La planta que La Serenísima opera en Villa Mercedes, San Luis, se consolidó en los últimos años como uno de los polos industriales lácteos más relevantes del interior del país, combinando producción, logística y desarrollo territorial en una región históricamente ajena a la lechería.
Radicada desde 1997 en el entramado industrial de Villa Mercedes, la instalación pertenece a Mastellone Hermanos y cumple un rol estratégico dentro del esquema productivo nacional. No se trata solo de una planta elaboradora: es un complejo integral que abarca desde la recepción de leche hasta la maduración, fraccionamiento y distribución de quesos, especialmente duros y semiduros.
Uno de sus rasgos distintivos es su capacidad logística. Con infraestructura preparada para almacenar hasta 10 millones de kilos de queso, funciona como un verdadero regulador de stock a escala país, permitiendo abastecer de manera eficiente a los mercados del centro y norte argentino. Esta característica cobra especial relevancia en un contexto donde los costos de transporte y la eficiencia en la distribución se vuelven variables críticas para la competitividad.

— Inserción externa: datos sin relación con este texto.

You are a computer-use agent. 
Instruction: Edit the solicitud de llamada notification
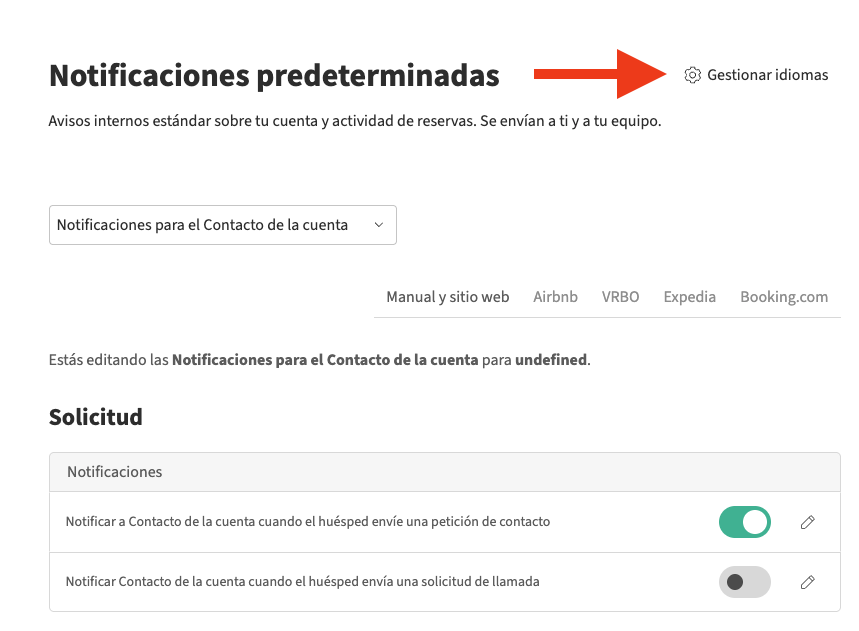(x=808, y=582)
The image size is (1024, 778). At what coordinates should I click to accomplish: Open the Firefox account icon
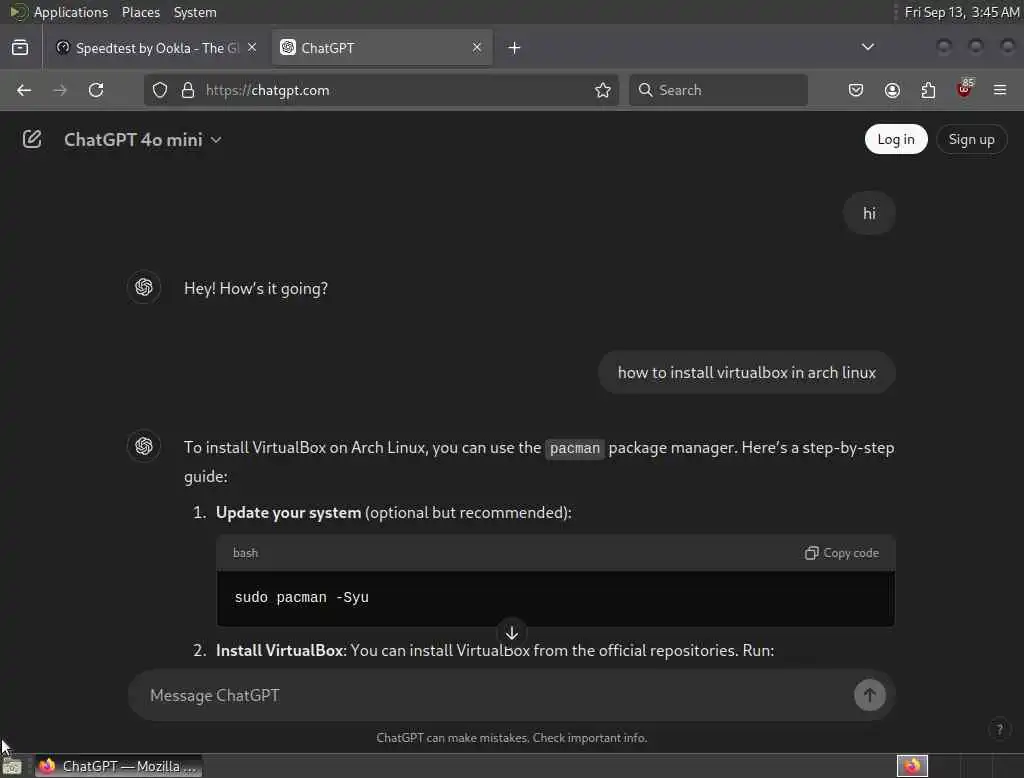pos(892,90)
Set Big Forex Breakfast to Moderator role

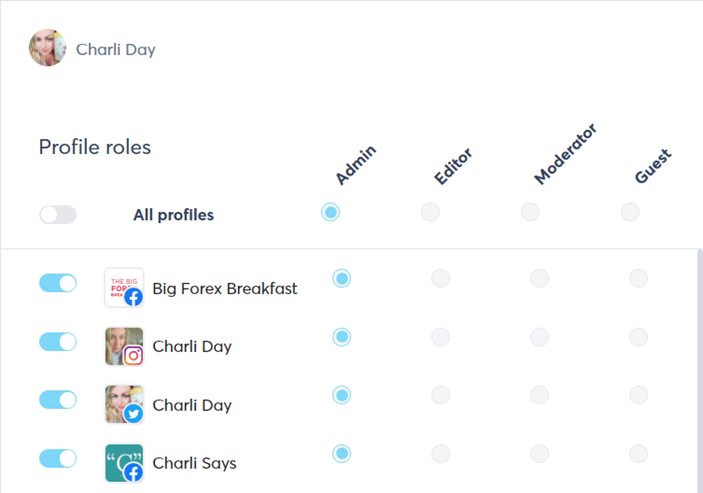[539, 278]
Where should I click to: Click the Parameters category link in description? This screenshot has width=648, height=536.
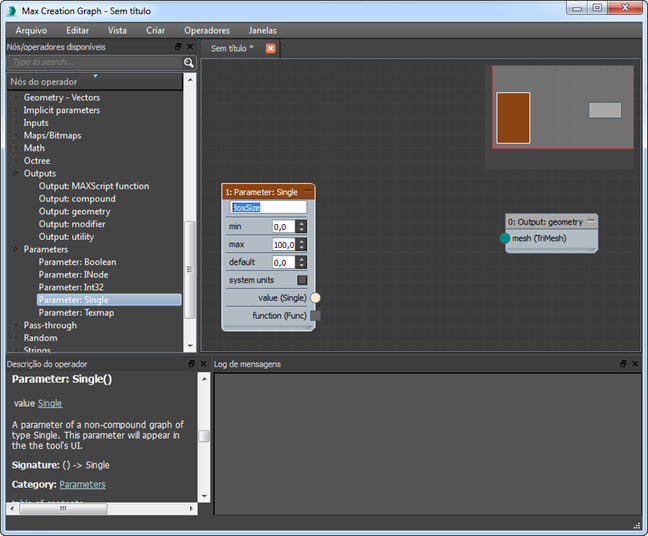pos(82,484)
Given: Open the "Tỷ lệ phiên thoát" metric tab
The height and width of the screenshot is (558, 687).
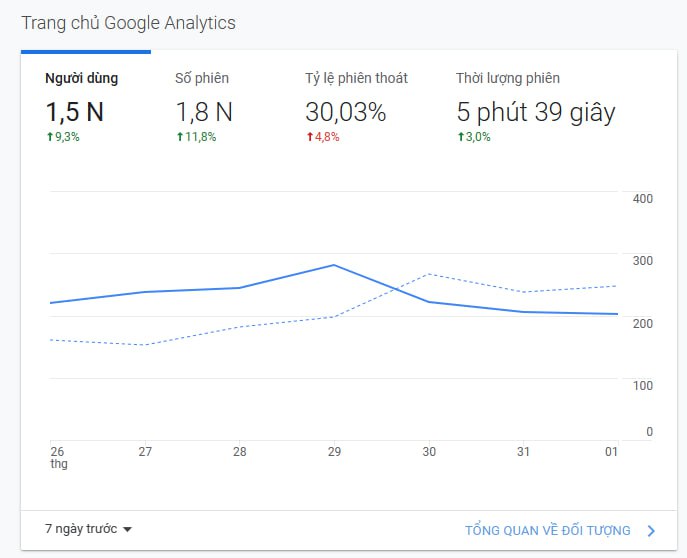Looking at the screenshot, I should click(356, 78).
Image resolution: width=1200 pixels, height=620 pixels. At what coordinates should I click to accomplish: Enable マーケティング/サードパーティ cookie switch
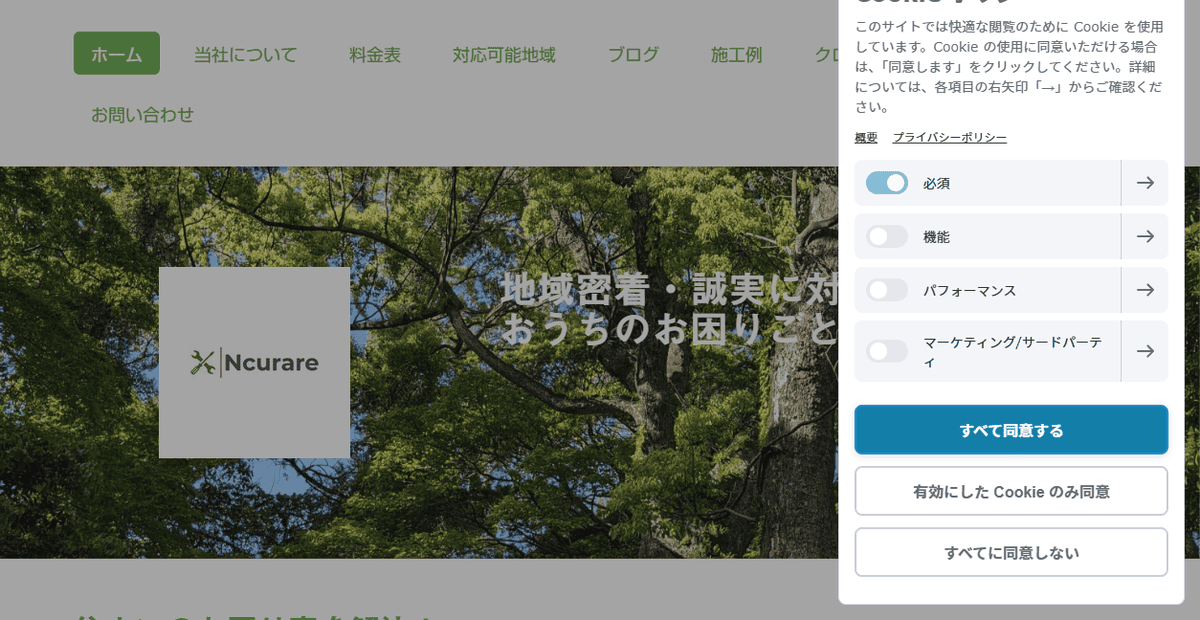(887, 351)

Pero quizás el aspecto más innovador del proyecto es su impacto en la producción primaria. La planta fue el eje de un ambicioso plan para desarrollar una nueva cuenca lechera en San Luis, basada en tambos tecnificados y sistemas de riego. El objetivo de largo plazo fue alcanzar niveles de producción cercanos al millón de litros diarios, consolidando un modelo que rompe con la histórica concentración de la lechería en la región pampeana, iniciativa que finalmente no se concretó tras fracasar sus gestiones para que el gobierno provincial subsidiara la radicación de mas tambos en San Luis.
En términos de empleo, el establecimiento genera más de 200 puestos de trabajo directos y dinamiza una red de actividades vinculadas, desde el transporte de leche hasta los servicios industriales y la provisión de insumos, posicionándose como un actor clave en la diversificación productiva de la provincia.
Este entramado productivo cobra una nueva dimensión a partir de la reciente operación que involucra a la compañía. La venta de Mastellone Hermanos, controlante de la marca La Serenísima, reconfigura el mapa del negocio lácteo en Argentina y abre interrogantes sobre el futuro de activos estratégicos como la planta de Villa Mercedes.
En ese escenario, el complejo puntano aparece como una pieza de alto valor, no solo por su capacidad instalada y su rol logístico, sino por su potencial de crecimiento en una región con disponibilidad de tierra, agua y tecnología. Para eventuales nuevos accionistas, representa una plataforma lista para escalar producción y ganar eficiencia en un mercado cada vez más exigente.
Así, mientras el sector observa de cerca los cambios en la estructura empresarial, la planta de Villa Mercedes se mantiene como un engranaje clave, donde industria, territorio y estrategia convergen para redefinir el futuro de la lechería argentina.